- Directed by: Gregory Corarito
- Written by: Gregory Corarito John Lamb
- Produced by: John Lamb Maurice Smith
- Starring: Stephen Stucker; Bob Minor; Michael Pataki; Colleen Brennan (as Sharon Kelly); Roberta Pedon;
- Cinematography: Louis Horvath
- Edited by: Richard Beck-Meyer
- Music by: Randy Johnson, Fred Selden
- Release date: March 1975 (US);
- Running time: 89 min.
- Country: United States
- Language: English

= Carnal Madness =

1975 film

Carnal Madness (also known as Delinquent School Girls) is a 1975 exploitation film directed by Gregory Corarito and starring Stephen Stucker, Bob Minor, and Michael Pataki as three escaped mental patients wreaking havoc in a female detention center.

==Plot==
Stucker, Minor and Pataki are cast as a gay fashion designer, a horny soul brother (catchphrase - "This is the best-lookin' piece I've seen in a long time!") and an incompetent impressionist, respectively. The three escape their mental asylum and sexually assault their way into a girls' school.
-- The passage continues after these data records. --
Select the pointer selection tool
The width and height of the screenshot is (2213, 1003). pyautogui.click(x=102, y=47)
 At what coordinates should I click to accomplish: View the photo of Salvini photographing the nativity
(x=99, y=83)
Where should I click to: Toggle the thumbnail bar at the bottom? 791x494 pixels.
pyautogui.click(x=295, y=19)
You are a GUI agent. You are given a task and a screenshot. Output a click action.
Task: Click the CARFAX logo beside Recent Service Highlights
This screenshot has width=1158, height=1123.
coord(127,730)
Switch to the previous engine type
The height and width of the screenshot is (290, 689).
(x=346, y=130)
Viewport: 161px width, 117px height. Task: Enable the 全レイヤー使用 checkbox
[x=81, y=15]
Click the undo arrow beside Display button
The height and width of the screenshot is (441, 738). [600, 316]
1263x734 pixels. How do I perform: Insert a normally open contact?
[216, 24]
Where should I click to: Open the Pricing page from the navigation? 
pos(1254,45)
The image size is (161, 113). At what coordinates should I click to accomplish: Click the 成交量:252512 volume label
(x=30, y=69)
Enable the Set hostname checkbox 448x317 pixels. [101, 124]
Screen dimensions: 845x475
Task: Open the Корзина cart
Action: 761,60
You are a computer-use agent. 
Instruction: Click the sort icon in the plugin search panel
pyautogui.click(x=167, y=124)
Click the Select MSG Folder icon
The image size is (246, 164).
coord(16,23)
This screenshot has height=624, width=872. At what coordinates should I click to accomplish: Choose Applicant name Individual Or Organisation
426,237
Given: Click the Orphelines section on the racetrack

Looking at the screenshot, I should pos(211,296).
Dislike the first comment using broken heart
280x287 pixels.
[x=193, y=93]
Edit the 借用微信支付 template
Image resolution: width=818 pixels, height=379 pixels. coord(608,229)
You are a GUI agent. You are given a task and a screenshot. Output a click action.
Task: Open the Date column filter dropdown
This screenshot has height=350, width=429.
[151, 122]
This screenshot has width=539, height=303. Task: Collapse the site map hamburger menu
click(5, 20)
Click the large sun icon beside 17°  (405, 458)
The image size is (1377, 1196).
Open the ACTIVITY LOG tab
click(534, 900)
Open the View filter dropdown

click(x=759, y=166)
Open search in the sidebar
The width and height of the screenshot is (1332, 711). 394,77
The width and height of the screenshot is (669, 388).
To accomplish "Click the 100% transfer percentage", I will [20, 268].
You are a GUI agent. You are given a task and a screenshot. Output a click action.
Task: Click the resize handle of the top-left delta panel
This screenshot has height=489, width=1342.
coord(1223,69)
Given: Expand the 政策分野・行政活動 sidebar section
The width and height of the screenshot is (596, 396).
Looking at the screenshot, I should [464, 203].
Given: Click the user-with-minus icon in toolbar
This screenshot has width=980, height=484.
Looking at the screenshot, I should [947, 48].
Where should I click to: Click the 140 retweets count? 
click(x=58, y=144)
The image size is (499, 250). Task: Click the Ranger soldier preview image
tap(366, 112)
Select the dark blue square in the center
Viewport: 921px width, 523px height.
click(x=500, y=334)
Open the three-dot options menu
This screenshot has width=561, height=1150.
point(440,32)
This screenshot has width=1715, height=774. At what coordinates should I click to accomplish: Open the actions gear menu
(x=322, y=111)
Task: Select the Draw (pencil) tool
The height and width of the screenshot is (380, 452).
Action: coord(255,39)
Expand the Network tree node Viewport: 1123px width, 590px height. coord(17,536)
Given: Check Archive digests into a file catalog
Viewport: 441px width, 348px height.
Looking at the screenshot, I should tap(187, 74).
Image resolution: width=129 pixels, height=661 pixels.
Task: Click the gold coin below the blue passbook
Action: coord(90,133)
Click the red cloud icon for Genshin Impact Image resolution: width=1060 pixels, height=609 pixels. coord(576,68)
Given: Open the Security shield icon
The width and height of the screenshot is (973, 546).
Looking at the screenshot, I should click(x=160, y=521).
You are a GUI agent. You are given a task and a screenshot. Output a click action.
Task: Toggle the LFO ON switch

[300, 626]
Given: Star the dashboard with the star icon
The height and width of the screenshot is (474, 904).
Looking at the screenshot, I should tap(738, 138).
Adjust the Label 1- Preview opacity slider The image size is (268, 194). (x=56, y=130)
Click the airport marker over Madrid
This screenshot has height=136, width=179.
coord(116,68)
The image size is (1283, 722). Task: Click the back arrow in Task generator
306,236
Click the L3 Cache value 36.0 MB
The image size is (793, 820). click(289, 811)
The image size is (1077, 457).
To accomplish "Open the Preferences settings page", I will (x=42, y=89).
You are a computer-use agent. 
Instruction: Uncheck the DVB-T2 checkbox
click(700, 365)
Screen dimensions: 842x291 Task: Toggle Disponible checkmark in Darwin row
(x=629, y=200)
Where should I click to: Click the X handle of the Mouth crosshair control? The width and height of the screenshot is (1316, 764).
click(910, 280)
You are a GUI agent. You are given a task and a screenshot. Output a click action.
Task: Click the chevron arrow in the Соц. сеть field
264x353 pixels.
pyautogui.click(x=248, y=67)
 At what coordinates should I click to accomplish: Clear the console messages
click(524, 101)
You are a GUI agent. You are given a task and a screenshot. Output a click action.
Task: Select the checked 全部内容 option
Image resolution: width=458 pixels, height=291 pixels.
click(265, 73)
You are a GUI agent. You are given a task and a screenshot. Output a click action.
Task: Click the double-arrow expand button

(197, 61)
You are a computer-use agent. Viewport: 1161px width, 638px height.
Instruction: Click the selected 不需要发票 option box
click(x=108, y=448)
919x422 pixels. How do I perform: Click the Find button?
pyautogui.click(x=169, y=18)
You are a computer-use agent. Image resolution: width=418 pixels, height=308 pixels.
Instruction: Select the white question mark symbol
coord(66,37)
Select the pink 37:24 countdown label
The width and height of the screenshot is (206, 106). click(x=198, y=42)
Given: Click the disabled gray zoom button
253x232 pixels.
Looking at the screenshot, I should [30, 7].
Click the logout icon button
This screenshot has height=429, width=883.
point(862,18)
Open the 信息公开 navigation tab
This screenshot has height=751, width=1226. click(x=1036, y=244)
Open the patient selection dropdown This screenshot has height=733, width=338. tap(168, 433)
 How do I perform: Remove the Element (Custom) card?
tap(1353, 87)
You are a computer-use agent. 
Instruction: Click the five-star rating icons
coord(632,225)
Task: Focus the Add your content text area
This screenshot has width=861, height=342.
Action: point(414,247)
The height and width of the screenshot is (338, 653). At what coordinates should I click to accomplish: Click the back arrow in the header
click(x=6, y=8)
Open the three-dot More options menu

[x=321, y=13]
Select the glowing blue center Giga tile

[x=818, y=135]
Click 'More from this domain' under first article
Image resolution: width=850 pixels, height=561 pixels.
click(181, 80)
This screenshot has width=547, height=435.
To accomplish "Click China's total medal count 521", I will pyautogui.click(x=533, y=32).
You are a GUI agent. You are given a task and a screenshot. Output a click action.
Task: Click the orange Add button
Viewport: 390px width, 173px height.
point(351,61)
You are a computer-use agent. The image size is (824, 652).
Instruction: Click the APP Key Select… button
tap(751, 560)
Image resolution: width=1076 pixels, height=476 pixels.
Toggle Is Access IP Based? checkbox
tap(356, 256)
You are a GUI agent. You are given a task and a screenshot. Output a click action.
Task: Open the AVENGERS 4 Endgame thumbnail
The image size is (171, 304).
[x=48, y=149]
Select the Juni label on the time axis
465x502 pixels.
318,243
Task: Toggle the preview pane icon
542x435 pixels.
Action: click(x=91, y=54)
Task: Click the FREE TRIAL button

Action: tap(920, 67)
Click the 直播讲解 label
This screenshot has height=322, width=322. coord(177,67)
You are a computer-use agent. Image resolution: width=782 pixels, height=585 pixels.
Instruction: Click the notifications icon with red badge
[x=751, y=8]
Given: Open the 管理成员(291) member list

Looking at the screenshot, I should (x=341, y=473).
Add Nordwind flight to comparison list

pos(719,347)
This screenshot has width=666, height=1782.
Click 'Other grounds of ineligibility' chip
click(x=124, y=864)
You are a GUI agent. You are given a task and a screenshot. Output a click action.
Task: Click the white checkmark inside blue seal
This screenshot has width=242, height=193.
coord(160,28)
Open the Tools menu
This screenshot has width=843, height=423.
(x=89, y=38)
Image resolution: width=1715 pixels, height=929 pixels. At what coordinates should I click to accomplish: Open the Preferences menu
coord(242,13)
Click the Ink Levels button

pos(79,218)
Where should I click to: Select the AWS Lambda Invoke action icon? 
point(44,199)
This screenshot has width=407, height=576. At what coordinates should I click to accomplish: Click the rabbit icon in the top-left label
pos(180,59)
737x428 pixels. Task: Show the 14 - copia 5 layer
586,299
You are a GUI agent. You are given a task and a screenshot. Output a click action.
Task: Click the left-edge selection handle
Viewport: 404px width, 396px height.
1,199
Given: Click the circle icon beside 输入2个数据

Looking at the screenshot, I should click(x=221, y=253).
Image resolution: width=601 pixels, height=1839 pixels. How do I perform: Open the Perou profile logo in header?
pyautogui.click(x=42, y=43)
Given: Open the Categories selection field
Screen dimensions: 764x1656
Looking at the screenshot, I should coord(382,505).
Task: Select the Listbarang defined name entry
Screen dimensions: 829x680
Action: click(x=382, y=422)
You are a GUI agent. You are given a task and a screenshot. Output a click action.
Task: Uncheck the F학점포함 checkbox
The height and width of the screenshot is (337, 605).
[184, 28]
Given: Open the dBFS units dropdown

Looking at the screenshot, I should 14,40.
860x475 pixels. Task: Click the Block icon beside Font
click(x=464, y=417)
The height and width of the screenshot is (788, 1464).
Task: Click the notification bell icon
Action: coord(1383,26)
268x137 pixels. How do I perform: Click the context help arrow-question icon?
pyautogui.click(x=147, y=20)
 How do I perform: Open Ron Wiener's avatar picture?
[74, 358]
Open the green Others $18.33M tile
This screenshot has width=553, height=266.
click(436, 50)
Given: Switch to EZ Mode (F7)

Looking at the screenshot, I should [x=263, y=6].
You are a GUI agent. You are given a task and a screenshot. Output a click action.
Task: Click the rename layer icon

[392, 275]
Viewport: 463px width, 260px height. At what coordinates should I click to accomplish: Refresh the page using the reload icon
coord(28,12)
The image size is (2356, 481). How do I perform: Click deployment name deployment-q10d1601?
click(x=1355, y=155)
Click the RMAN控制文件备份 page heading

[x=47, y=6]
Their broad, knockabout performances attempt to keep the film's content amusing rather than disturbing. The entire female cast consists of softcore porn models (mostly drawn from men's magazines of the era) who don skimpy karate costumes and violently turn the tables on their tormentors.

==Cast==
- Michael Pataki as Carl C. Clooney
- Bob Minor as Dick Peters
- Stephen Stucker as Bruce Wilson
- Sharon Kelley as Greta Anderson
- Brenda Miller as Penny Archer
- George "Buck" Flower as Earl
- Jane Steele as Betsy Benton
- Ralph Campbell as Mr. Miller
- Zoe Grant as Miss Crowley

==Distribution==
Corarito's film was shot on 35mm during 1974 and was released to American cinemas in its 89-minute cut in March 1975. A heavily truncated 58-minute print titled Delinquent School Girls appeared on home video (both in America and England, on the TCX label) in the early 1980s, the shorter version of the film deletes most of the opening half hour including all of George ‘Buck’ Flowers scenes. Another pseudonym the film had at this time was Scrubbers 2, obviously designed to cash in on the success of the entirely serious reform school drama Scrubbers (directed by Mai Zetterling) which had recently shocked cinema audiences. However, when Corarito's grindhouse flick was submitted to the BBFC in 1986 in its pre-cut 58-minute form, its title now changed to Delinquents, the board's then-director James Ferman ordered over nine minutes of cuts before granting it an 18 certificate. The film had a British cinema release in 1976 under the title Sizzlers, on the bottom half of a double bill with the British-made Intimate Games (1976). (The BBFC website records show the film was passed with an X rating after cuts, with a running time of 82 minutes.)

==DVD release==
Carnal Madness was released on DVD in America in Feb 2008, under its Delinquent Schoolgirls title on a double bill with Dream No Evil (1971, John Hayes). The full title of the DVD is Psychotronia Vol. 1 : Delinquent Schoolgirls/Dream No Evil. Extras include a “Commentary by actor Bob Minor with Elijah Drenner".